To: pink789 who wrote (4082)4/26/2000 9:07:00 PM
From: keith massey  Read Replies (2) | Respond to of 4467
 
For anyone looking for REALLY cheap commission <gg>

<<Ameritrade Introduces Free Online
Trading
By TSC Staff

4/22/00 3:29 PM ET

Ameritrade (AMTD:Nasdaq - news - boards) has
quietly unveiled an online brokerage arm that offers the
cheapest of cheap online trades -- free ones.

Freetrade.com is offering qualified investors free online
trades for market orders, or trades at the market price.
Limit orders, in which the investor can set the price,
cost $5 each.

But, for nothing, investors get very little besides their
trades. In a press release posted on Freetrade.com, the
company says, "This will be a completely virtual
company.

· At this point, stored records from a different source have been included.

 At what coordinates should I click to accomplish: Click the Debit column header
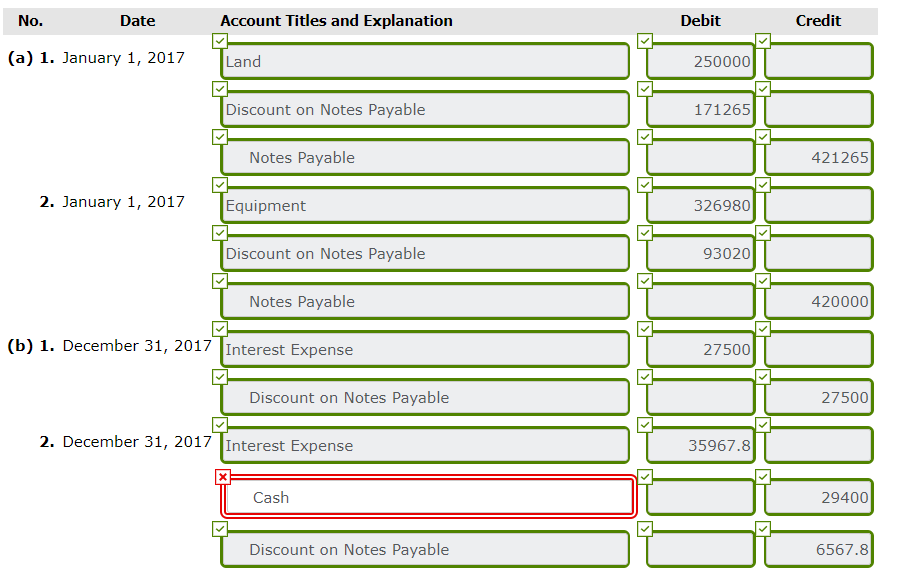tap(700, 20)
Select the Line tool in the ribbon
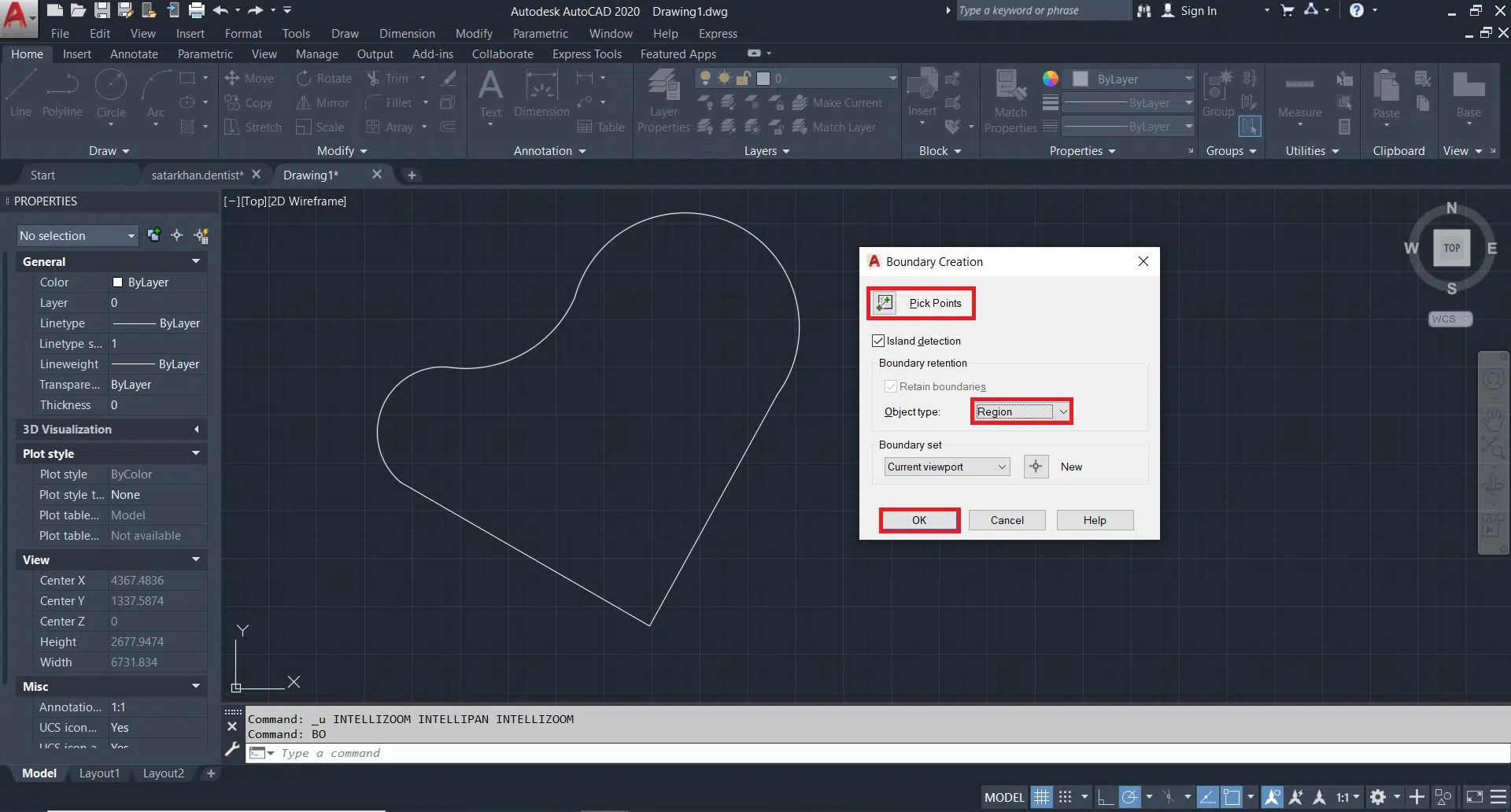 point(20,91)
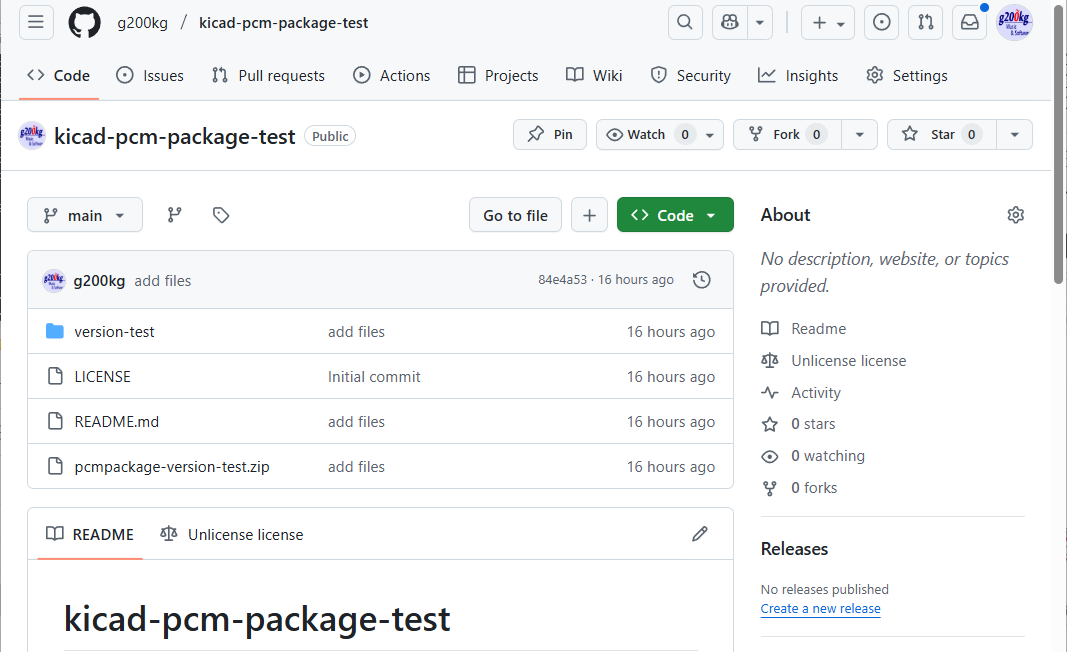Screen dimensions: 1067x652
Task: Open About settings gear icon
Action: 1016,215
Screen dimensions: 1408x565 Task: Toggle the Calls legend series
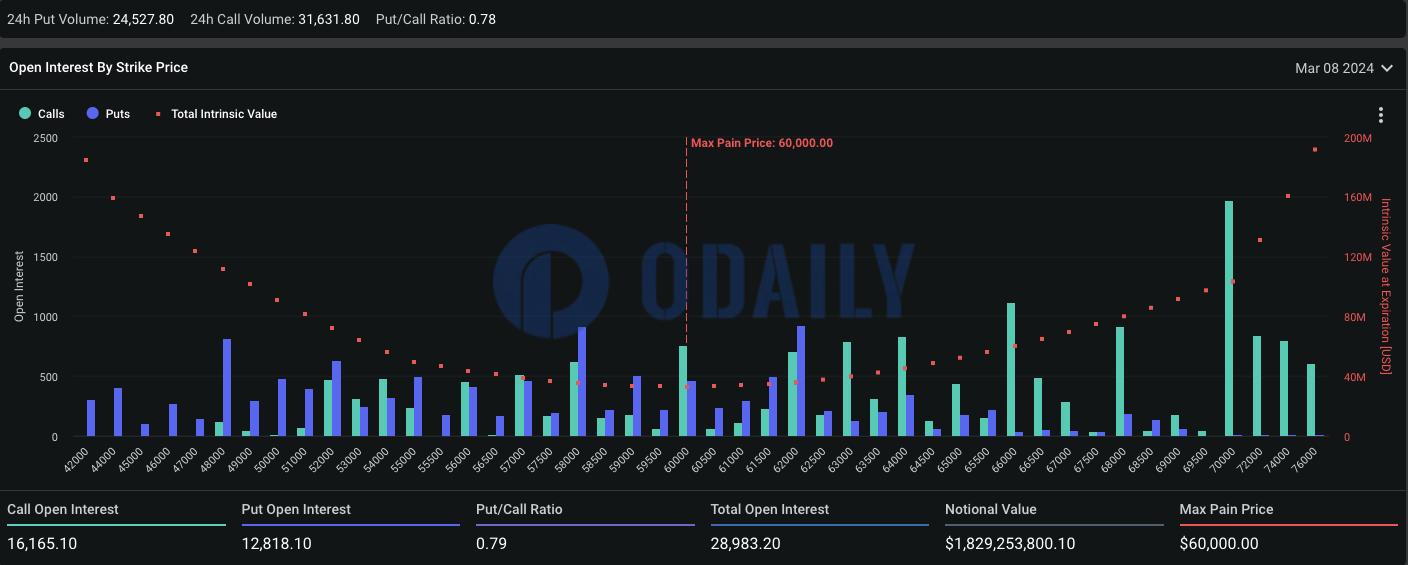42,114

This company will not use telephones or any
type of mail service (except to collect signatures prior to
a digitized system)."

Furthermore, for now it won't
offer short-selling (a technique
used that bets stocks will fall),
options trading, mutual funds,
bonds, bulletin-board stock
trading or extended-hours trading.

Ameritrade expects to make money from Freetrade.com
through advertising, interest income on customer
accounts, and payment for order flow -- getting paid for
sending trades to other brokers -- according to the press
release.

Traders will have to meet special requirements, the
company says. "For example, the investor will need to
demonstrate experience with a discount broker and
experience on the Internet," the press release says.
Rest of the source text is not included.